American Academy of NursingThe Academy publishes the peer-reviewed journal, Nursing Outlook, advocates for nursing policy in advance care planning, children and families and other areas, hosts expert panels across nursing specialties and more.
American Board of Nursing Specialties (ABNS)A nonprofit organization for certified registered nurses, the ABNS hosts annual conferences, provides networking opportunities and gives awards in certification advocacy and contributions to nursing certification.
American Nursing Association (ANA)The central membership organization for registered nurses, the ANA represents more than 4 million registered nurses across the United States and advocates on policy and healthcare issues that impact registered nurses.
Association for Nursing Professional Development (ANPD)This association focuses on professional development for practicing nurses within specialty nursing fields through professional development certification courses, training webinars and educational partnerships.
American Psychiatric Nurses AssociationThe largest association for psychiatric-mental health nurses, the APNA holds two yearly national conferences, provides continuing education programs and publishes the peer-reviewed Journal of the American Psychiatric Nurses Association.
How to Pay for a Master’s in Nursing Degree
One of the most important factors to consider when deciding whether or not to enroll in an MSN or nurse practitioner graduate degree program is cost. Unlike many other online programs, the MSN requires a hands-on practicum, which means you could face additional fees and program costs. However, there are several options to help you defray the cost of your graduate nursing education.
Federal Financial Aid
Nursing students can secure loans from the U.S. Department of Education. Before taking out a loan, you should fill out the Free Application for Federal Student Aid to see if you are eligible for any types of financial aid.
Most nursing departments and schools of nursing provide scholarships for graduate students completing an MSN degree. For a single example, Chamberlain University offers the Clinical Educator Scholarship for graduate students in its MSN – Educator specialty track.
There are associations that provide scholarship programs for current and prospective nurses. Requirements and eligibility vary by fund, but examples include the Nurses’ Float Scholarship from the Association of California Nurse Leaders and the Education Advancement Scholarships from the American Association of Nurse Practitioners.

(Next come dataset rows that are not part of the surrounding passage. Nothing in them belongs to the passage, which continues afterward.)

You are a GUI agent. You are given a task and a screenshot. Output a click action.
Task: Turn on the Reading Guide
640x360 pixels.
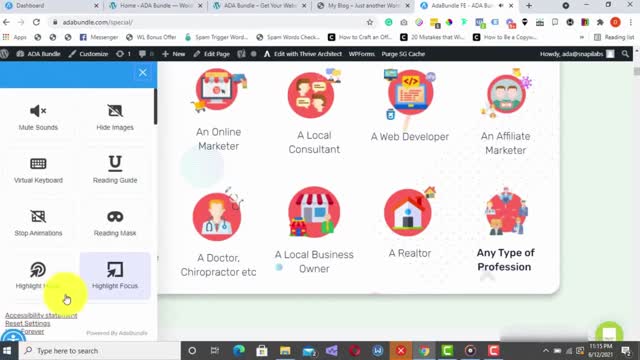click(x=115, y=170)
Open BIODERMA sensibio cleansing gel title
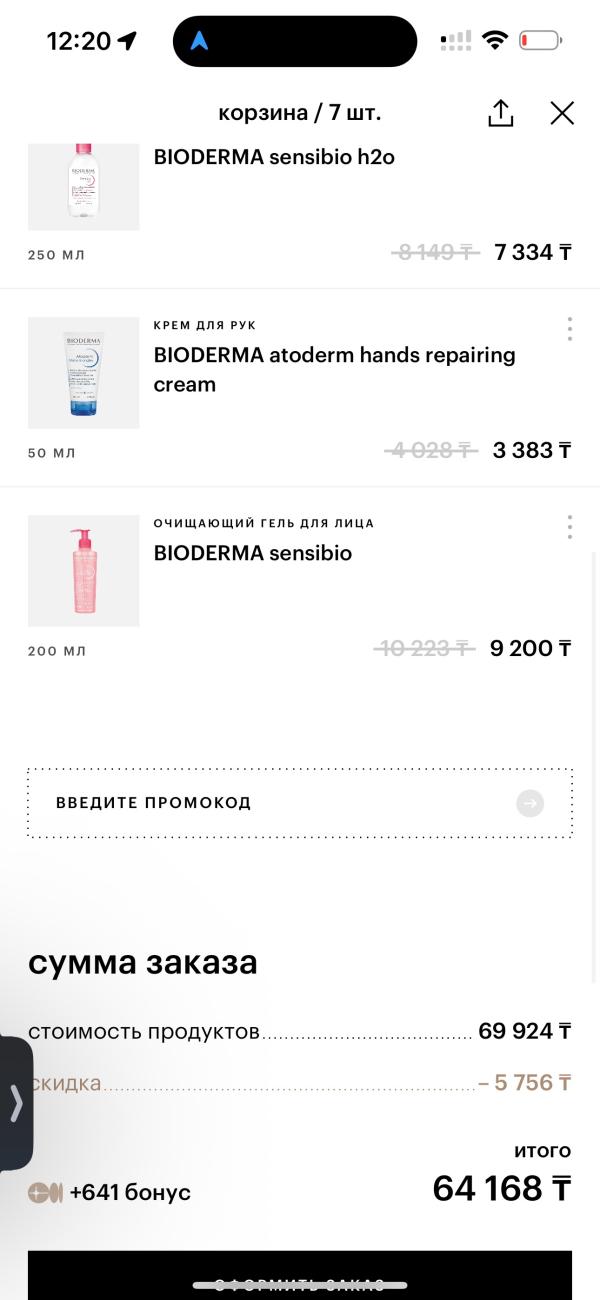The height and width of the screenshot is (1300, 600). point(253,553)
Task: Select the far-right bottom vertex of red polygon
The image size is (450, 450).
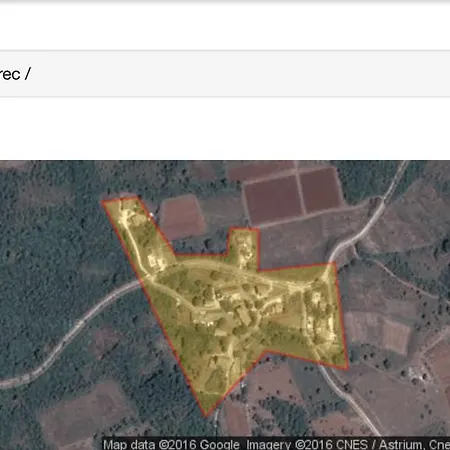Action: click(x=348, y=369)
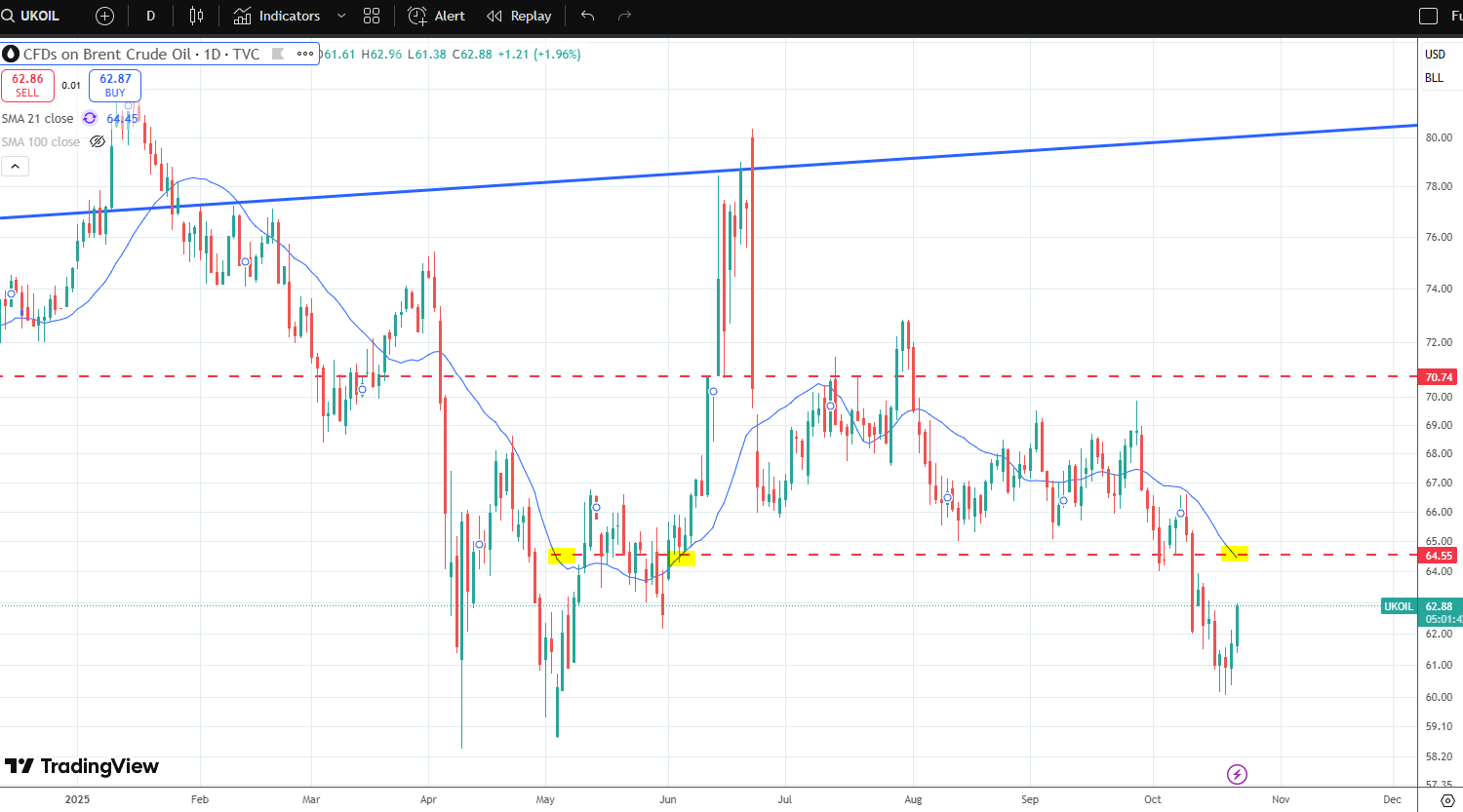Click the red SELL 62.86 button

(x=27, y=86)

In addition to department-based scholarships, you may also qualify for university-wide scholarship funding. For example, the University of Southern California offers the Norming Topping Student Aid Fund.
National Health Service Corps Repayment Program
For nurse practitioners, the National Health Services Corps (NHSC) offers a loan repayment program. In exchange for loan repayments, you must commit to working full- or part-time clinical practice for two years in a designated service shortage area.